• **ACTIVITY LIST**
- 1) Reproduce verbatim the stretch of the notebook excerpt on Gaussian priors and likelihoods that begins with the words containing "mu_prior = 0" and ends with "mu=mu) # p(W)".
- 2) In the code of the notebook excerpt on Gaussian priors and likelihoods, which variables are set directly to a plain number? Give each with its value.

• **SUPPLIED TEXT**
---+---

Let's define a prior:
$$
p(W) = {\cal N}(\mu,\Sigma)
$$
with $\mu=0$ and $\Sigma=1$.

In [None]:
from gaussian_toolbox.gaussian_algebra import pdf, conditionals

mu_prior = 0
sigma_prior = 1.0

# Construct prior
Sigma = jnp.array([sigma_prior ** 2.0 * jnp.eye(D)])
mu = mu_prior * jnp.ones((1, D))

# p(W)
p_W = pdf.GaussianDiagDensity(Sigma=Sigma, mu=mu) # p(W)

Now the likelihood:

$$
p(Y_i\vert x_i, W) = \frac{1}{\sqrt{2\pi \sigma_y^2}}\exp\left(-\frac{(Y_i - \underbrace{x_i}_{=M} W)^2}{2\sigma_y^2}\right)
$$

In [None]:
sigma_y = 0.2

# Construct likelihood
Sigma_lk = jnp.ones((N, 1, 1)) * sigma_y ** 2
M_lk = x[:, None]

# p(Y|W)
p_Y_given_W = conditionals.ConditionalGaussianDensity(M=M_lk, Sigma=Sigma_lk) # p(Y_i| X=x_i, W)

## Now let's put them together!

---+---

• **SOURCE MATERIAL**
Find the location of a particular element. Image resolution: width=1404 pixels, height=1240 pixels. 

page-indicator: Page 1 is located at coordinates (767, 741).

---+---

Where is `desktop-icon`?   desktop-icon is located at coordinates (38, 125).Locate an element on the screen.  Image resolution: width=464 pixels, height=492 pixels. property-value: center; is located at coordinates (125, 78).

---+---

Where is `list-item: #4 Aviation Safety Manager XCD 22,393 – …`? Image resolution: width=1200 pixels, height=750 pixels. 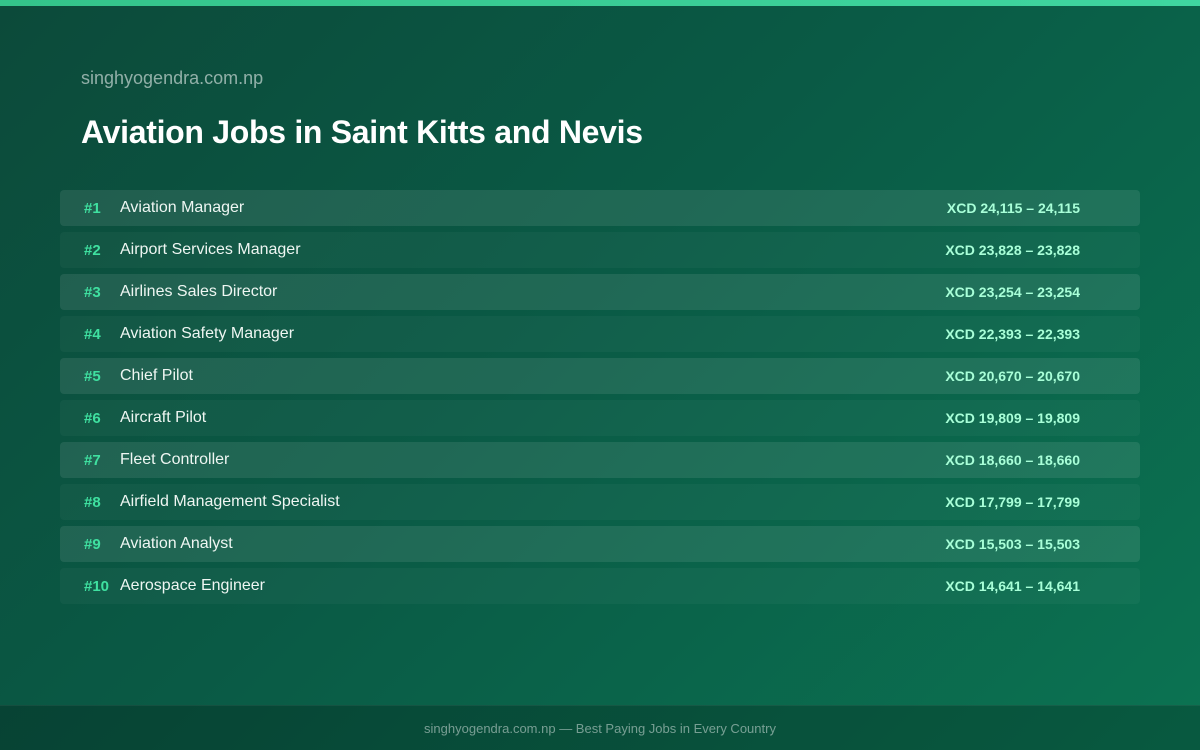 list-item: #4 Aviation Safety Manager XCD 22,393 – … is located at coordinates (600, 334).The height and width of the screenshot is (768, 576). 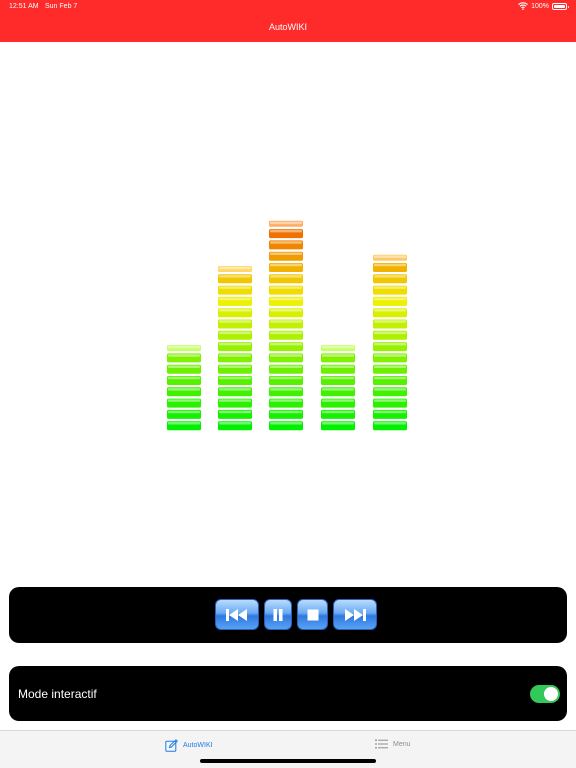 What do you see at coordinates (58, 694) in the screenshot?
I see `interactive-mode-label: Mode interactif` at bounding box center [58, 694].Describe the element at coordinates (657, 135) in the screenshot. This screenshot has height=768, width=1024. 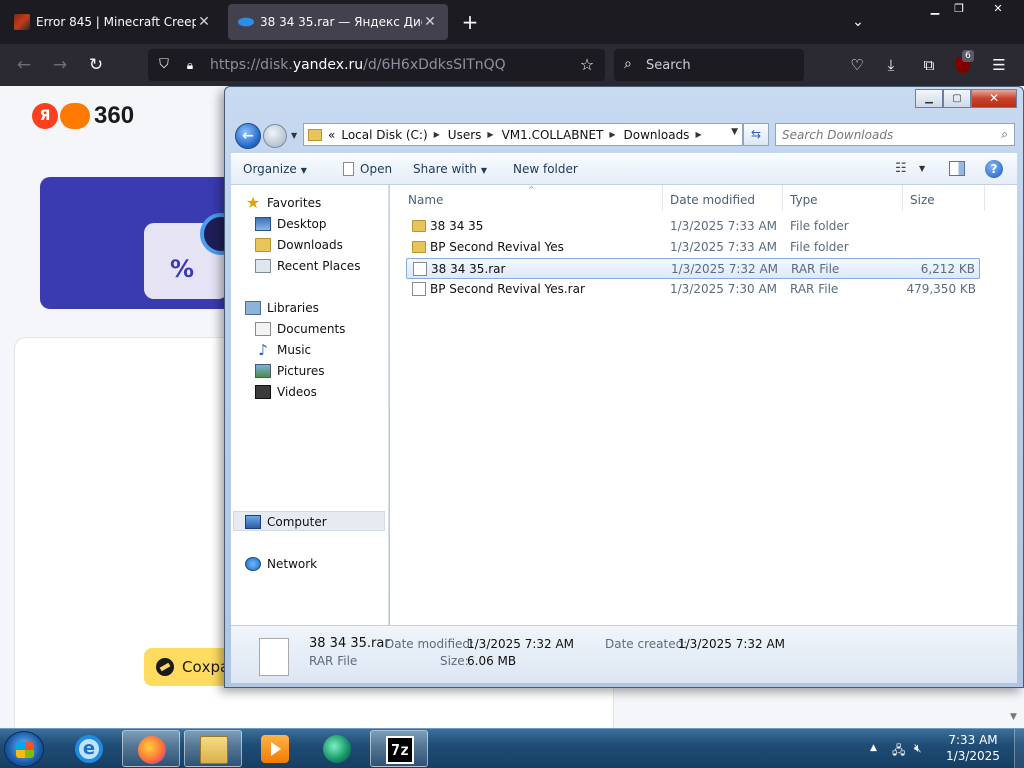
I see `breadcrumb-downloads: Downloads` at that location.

---+---

• **ANSWERS FOR THE EXERCISE**
- 1)
mu_prior = 0
sigma_prior = 1.0

# Construct prior
Sigma = jnp.array([sigma_prior ** 2.0 * jnp.eye(D)])
mu = mu_prior * jnp.ones((1, D))

# p(W)
p_W = pdf.GaussianDiagDensity(Sigma=Sigma, mu=mu) # p(W)

- 2)
- mu_prior = 0
- sigma_prior = 1.0
- sigma_y = 0.2